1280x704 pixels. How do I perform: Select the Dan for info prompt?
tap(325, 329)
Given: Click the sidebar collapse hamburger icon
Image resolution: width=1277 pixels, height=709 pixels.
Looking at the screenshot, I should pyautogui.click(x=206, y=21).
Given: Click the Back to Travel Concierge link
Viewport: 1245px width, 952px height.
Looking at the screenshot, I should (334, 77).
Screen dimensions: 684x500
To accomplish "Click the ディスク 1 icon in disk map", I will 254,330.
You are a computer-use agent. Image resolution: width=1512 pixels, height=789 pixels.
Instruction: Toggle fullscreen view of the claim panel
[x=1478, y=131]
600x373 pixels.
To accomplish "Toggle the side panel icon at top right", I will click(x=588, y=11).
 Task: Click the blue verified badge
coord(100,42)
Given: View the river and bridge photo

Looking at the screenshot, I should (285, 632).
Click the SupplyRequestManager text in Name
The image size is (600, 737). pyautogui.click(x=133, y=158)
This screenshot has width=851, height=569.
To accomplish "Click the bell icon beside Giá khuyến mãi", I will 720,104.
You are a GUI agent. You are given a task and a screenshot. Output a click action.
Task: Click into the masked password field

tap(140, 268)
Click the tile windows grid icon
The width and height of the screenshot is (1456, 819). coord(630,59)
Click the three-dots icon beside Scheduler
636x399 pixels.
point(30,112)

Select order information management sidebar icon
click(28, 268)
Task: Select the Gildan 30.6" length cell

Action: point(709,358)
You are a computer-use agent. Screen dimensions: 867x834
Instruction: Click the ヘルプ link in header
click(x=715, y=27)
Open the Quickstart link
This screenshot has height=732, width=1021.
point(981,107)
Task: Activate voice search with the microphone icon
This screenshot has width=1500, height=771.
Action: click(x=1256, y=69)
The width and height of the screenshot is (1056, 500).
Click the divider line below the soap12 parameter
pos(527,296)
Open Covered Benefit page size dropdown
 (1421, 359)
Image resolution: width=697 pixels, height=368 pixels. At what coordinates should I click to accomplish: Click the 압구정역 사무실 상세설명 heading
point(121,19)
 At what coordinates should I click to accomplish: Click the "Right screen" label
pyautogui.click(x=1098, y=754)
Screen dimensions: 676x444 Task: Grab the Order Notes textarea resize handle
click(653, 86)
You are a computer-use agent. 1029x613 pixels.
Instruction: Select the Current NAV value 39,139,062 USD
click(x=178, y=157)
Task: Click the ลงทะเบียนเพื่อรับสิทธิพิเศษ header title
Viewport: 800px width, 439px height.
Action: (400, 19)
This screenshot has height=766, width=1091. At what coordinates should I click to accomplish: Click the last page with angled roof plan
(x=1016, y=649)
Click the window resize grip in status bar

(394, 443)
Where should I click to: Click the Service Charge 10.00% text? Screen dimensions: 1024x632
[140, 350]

-------------------------

■ Assignment
Please list every line of the records that contains "agent".

■ Task result
You are a computer-use agent. Image resolution: width=1512 pixels, height=789 pixels.
You are a GUI agent. You are given a task and a screenshot. Output a click action.
You are a computer-use agent. Screen dimensions: 867x834
You are a computer-use agent. 1029x613 pixels.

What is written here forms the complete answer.